_TASK TO CARRY OUT_
Repeat the rows verbatim, starting with the line that contains "Tap the V-3.2.1 version label" and ending with the line that contains "point(210,742)", both included.

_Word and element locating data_
▬▬▬▬▬▬

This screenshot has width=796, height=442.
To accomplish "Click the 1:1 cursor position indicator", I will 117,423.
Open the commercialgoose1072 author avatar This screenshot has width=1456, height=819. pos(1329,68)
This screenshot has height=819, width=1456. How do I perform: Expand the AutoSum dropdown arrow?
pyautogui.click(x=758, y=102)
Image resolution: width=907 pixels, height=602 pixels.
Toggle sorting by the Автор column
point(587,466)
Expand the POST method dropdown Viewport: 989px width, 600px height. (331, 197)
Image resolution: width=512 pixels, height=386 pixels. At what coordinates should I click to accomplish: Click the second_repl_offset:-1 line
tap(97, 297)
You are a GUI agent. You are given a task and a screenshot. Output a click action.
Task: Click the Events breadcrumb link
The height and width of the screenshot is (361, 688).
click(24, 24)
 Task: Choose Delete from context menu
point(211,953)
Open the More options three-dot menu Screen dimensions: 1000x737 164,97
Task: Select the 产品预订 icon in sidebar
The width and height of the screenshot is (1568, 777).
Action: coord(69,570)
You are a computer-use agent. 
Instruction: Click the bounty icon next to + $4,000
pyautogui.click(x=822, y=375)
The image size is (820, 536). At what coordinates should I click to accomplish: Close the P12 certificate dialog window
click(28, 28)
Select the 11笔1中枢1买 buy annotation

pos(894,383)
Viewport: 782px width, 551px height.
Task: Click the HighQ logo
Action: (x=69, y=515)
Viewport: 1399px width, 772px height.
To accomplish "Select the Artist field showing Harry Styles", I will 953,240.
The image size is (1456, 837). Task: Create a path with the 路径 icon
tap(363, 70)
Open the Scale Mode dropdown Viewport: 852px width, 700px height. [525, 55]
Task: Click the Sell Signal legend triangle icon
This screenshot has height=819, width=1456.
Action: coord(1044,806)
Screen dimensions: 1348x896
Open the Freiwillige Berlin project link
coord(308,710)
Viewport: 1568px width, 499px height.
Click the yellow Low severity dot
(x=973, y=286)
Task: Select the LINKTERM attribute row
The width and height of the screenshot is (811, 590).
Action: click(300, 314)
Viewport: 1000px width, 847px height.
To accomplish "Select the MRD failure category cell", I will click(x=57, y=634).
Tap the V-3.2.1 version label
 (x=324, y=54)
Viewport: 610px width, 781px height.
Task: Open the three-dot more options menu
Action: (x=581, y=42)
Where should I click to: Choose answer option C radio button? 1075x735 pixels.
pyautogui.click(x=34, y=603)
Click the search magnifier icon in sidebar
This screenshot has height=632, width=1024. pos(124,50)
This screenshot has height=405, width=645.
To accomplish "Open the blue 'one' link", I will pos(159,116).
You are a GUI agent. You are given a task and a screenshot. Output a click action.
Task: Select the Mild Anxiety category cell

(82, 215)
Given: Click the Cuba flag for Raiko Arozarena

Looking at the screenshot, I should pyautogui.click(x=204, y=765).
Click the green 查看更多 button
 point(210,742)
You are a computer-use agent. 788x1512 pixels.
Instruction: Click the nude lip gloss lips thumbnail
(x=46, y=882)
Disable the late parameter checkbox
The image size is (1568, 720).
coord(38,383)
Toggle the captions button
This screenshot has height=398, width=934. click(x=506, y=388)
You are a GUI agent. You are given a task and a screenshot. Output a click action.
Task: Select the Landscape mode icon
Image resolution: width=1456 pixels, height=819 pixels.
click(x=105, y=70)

▬▬▬▬▬▬

_SOLVED PROBLEM_
Tap the V-3.2.1 version label
 (x=324, y=54)
Viewport: 610px width, 781px height.
Task: Open the three-dot more options menu
Action: (x=581, y=42)
Where should I click to: Choose answer option C radio button? 1075x735 pixels.
pyautogui.click(x=34, y=603)
Click the search magnifier icon in sidebar
This screenshot has height=632, width=1024. pos(124,50)
This screenshot has height=405, width=645.
To accomplish "Open the blue 'one' link", I will pos(159,116).
You are a GUI agent. You are given a task and a screenshot. Output a click action.
Task: Select the Mild Anxiety category cell

(82, 215)
Given: Click the Cuba flag for Raiko Arozarena

Looking at the screenshot, I should pyautogui.click(x=204, y=765).
Click the green 查看更多 button
 point(210,742)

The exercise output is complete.